- [Data to process]

--------

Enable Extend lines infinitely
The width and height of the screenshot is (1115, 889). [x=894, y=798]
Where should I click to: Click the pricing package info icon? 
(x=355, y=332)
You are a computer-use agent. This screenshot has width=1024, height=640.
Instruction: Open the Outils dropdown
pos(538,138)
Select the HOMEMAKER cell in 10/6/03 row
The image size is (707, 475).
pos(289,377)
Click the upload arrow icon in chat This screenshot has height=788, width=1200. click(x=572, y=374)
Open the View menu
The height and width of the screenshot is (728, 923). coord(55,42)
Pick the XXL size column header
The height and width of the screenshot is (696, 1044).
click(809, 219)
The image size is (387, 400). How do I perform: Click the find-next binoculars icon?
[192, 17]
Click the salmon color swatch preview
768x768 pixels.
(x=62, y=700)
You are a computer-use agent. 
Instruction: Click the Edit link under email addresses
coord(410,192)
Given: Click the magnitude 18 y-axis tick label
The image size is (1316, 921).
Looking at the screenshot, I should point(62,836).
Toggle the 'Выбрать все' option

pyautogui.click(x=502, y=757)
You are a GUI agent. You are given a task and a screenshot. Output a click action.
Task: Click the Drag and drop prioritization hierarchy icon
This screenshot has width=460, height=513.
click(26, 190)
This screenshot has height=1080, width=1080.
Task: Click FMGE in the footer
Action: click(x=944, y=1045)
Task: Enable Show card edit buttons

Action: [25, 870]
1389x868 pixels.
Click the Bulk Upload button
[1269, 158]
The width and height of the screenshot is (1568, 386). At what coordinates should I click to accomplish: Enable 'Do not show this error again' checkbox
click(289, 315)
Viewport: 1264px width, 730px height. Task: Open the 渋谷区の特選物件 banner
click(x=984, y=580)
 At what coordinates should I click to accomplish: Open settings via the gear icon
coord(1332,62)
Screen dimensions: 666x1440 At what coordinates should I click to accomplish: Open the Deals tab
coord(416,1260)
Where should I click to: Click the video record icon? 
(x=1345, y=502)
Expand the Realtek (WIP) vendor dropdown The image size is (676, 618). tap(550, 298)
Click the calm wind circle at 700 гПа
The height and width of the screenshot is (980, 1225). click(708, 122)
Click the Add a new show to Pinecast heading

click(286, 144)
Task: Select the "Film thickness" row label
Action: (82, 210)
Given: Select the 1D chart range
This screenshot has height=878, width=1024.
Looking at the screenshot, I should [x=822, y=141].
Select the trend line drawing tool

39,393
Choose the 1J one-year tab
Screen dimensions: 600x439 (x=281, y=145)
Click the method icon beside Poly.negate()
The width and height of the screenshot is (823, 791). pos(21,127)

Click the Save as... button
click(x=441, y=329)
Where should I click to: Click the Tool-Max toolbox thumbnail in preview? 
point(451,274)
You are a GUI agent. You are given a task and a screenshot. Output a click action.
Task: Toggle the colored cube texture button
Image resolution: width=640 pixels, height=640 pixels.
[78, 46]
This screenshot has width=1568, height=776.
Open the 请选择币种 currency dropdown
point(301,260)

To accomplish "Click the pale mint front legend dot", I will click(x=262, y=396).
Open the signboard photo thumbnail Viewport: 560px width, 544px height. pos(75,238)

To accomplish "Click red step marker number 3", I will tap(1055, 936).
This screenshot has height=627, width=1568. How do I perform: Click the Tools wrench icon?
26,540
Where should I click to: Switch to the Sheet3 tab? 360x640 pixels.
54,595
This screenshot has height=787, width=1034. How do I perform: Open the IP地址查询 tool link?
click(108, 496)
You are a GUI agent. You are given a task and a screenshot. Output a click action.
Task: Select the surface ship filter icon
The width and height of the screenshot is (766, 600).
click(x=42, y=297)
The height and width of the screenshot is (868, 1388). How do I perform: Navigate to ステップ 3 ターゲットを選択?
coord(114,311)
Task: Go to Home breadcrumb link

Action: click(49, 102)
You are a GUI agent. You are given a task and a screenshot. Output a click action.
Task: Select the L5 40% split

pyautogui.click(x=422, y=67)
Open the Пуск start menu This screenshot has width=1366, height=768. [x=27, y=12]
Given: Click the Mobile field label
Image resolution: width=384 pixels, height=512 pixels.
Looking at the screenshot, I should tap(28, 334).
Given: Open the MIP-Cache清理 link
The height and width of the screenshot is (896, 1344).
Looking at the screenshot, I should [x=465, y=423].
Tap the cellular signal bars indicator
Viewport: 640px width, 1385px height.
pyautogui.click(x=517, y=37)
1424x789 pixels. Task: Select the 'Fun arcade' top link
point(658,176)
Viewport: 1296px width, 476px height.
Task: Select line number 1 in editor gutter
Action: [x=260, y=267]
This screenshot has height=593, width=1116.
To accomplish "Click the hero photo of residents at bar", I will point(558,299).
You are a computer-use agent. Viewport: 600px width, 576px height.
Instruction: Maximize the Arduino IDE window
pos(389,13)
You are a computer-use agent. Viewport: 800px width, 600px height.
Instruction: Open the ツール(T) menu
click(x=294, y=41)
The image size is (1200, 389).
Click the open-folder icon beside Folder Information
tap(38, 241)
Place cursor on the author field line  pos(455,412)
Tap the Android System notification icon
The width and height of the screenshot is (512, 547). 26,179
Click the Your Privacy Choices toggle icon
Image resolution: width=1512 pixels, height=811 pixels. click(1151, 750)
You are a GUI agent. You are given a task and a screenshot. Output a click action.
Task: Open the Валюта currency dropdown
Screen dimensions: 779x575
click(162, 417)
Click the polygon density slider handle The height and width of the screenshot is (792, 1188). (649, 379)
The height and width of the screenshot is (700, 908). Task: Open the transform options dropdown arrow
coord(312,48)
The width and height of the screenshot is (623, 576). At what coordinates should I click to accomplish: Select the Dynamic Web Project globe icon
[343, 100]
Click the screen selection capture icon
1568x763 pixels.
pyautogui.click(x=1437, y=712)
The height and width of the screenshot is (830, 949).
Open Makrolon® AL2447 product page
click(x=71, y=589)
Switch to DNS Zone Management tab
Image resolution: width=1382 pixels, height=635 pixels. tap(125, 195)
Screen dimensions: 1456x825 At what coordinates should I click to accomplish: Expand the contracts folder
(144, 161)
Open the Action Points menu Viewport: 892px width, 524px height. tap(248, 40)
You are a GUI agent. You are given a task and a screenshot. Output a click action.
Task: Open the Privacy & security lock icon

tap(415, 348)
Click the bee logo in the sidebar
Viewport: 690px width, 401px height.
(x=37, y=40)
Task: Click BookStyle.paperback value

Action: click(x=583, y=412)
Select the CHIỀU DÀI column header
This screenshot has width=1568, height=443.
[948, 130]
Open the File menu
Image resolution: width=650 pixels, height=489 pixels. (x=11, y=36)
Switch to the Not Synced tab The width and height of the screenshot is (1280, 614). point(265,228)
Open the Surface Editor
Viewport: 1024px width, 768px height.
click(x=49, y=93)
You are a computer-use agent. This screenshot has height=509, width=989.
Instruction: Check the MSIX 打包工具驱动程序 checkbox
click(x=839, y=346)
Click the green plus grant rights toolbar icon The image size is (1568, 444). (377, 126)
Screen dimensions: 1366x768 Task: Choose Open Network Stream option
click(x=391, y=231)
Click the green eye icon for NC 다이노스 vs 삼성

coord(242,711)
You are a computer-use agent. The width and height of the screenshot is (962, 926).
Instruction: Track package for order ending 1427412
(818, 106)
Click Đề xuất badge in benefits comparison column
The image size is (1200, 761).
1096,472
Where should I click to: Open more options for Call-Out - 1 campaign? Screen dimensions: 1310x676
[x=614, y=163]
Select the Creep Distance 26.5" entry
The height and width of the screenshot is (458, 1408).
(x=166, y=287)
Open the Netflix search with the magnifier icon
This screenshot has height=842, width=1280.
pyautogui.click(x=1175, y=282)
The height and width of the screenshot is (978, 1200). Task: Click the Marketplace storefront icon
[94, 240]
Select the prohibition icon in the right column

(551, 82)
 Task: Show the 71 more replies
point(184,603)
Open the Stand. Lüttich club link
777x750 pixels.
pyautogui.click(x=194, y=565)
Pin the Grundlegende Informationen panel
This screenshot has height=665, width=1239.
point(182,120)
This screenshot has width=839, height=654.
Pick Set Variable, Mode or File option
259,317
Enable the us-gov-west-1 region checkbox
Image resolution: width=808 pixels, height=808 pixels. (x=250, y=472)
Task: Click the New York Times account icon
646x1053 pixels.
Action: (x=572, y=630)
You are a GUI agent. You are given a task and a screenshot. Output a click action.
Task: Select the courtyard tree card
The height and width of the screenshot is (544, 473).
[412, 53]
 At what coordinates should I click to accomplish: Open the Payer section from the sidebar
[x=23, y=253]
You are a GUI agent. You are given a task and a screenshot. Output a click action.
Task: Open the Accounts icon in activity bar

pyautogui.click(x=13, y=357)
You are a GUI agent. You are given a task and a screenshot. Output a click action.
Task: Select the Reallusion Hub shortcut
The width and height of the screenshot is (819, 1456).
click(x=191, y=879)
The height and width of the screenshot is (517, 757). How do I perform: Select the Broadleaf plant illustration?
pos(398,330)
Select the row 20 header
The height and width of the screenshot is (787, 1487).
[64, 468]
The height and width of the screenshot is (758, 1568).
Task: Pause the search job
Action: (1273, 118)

--------

- [Work to be completed]
Across the entries above, work out the count of lines that hold the word "will", and state that number alone.

- [Response below]
3